● **Required work**
Count the lines in the material below that contain the string "icon", with uppercase and lowercase letters treated as distinct. Give only the resulting number.

● **Material to process**
★ ★ ★

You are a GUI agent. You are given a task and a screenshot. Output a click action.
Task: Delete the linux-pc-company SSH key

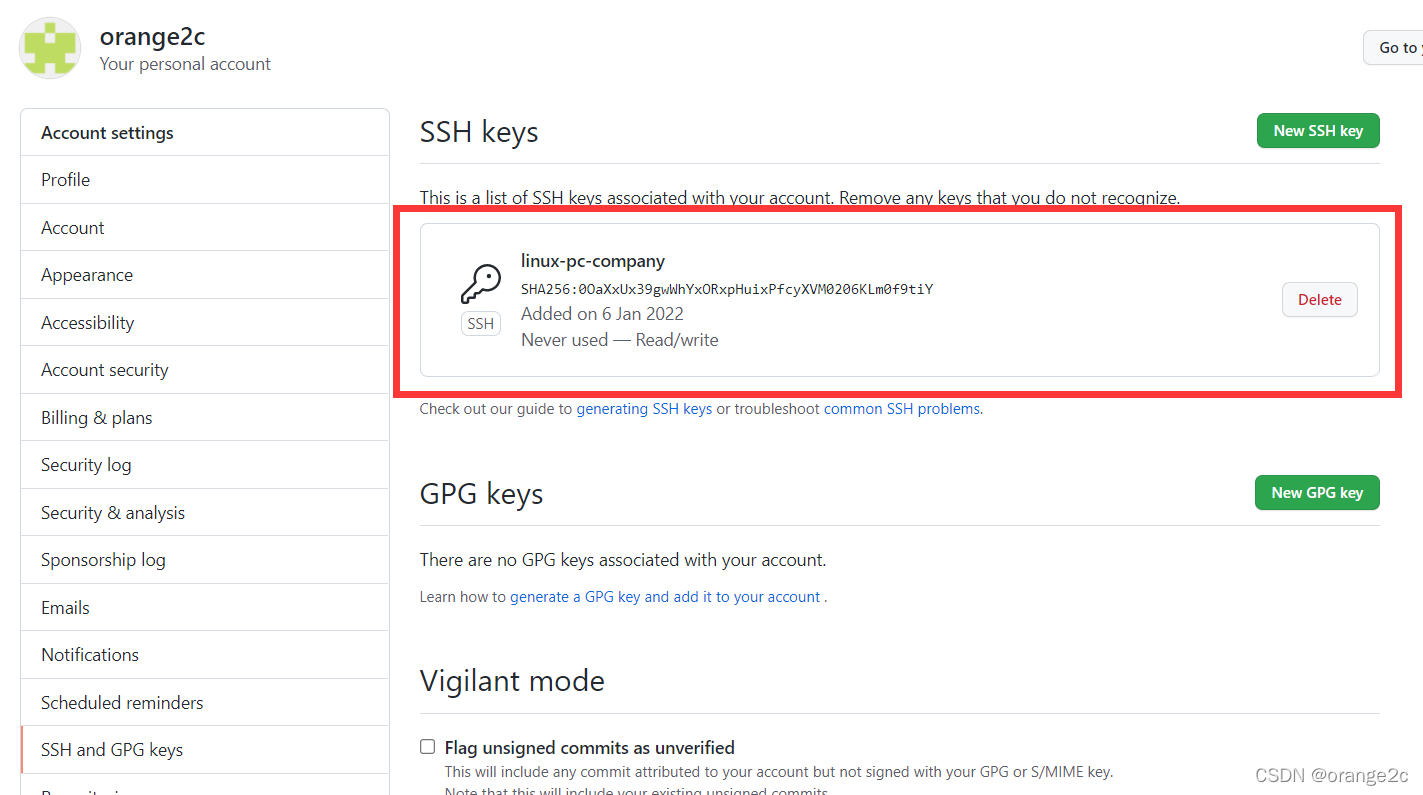pos(1320,300)
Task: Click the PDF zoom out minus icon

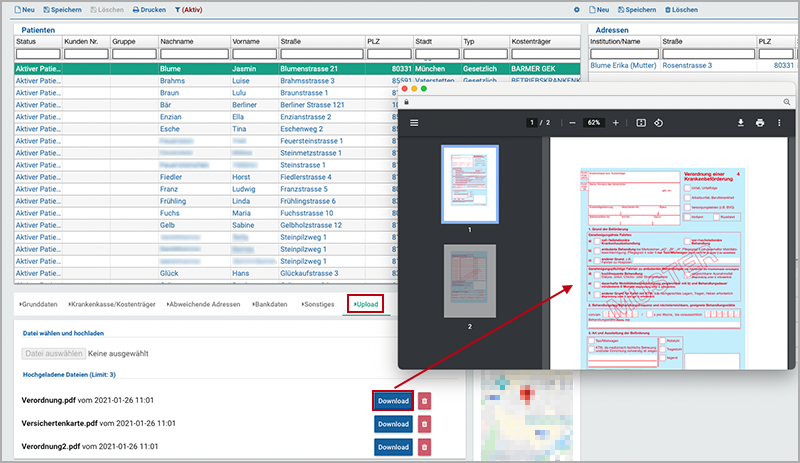Action: (572, 122)
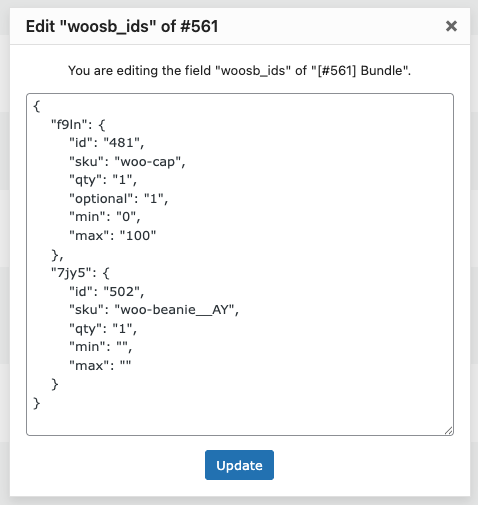Image resolution: width=478 pixels, height=505 pixels.
Task: Click the "id": "502" line
Action: [107, 292]
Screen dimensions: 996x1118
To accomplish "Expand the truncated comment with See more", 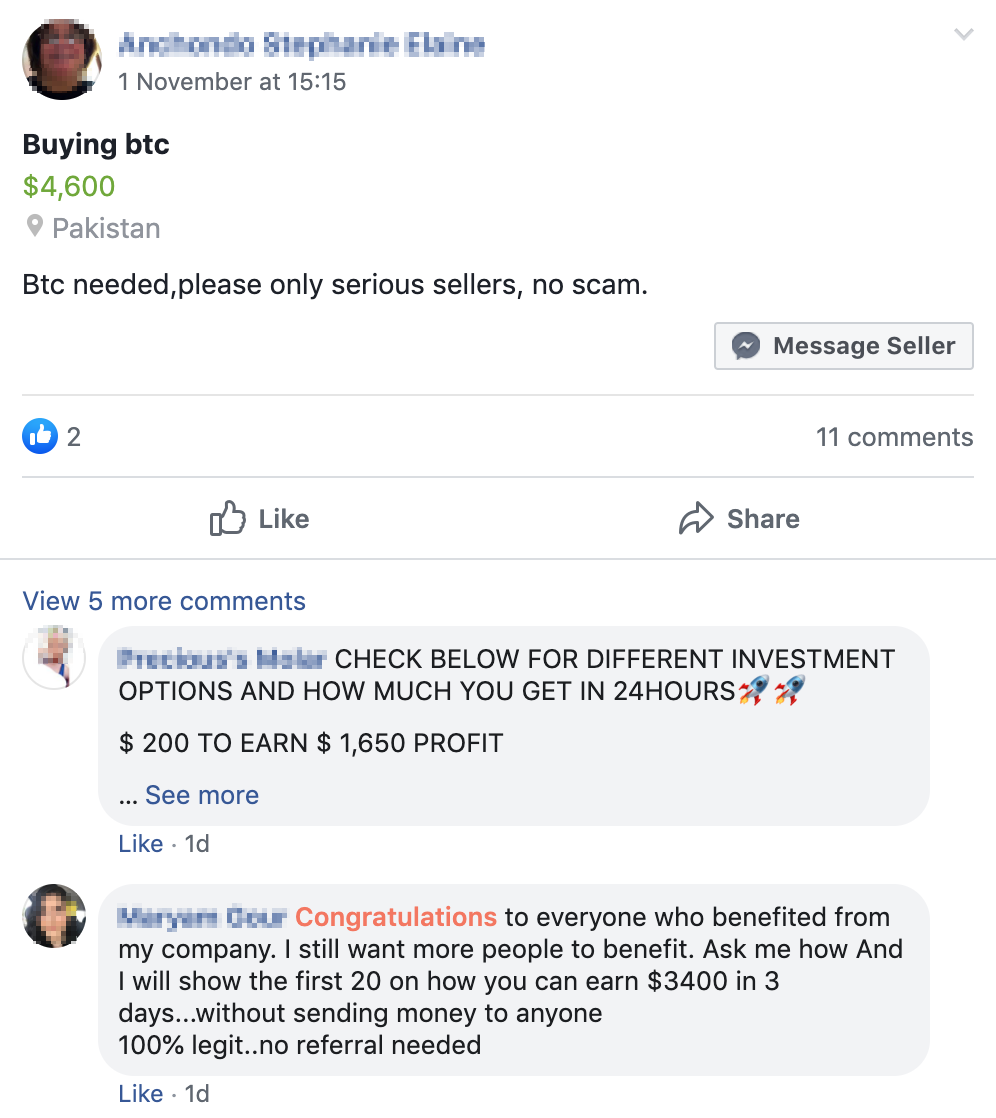I will tap(200, 795).
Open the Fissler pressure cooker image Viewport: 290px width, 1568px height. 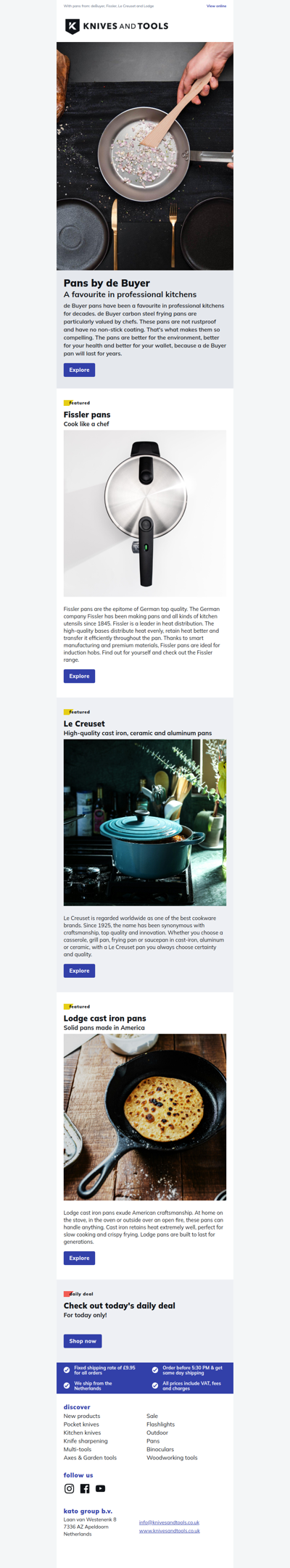pyautogui.click(x=145, y=513)
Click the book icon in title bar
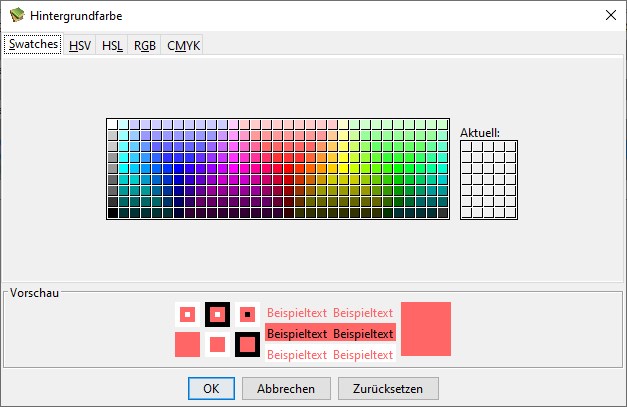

★ ★ ★

● **Exercise output**
2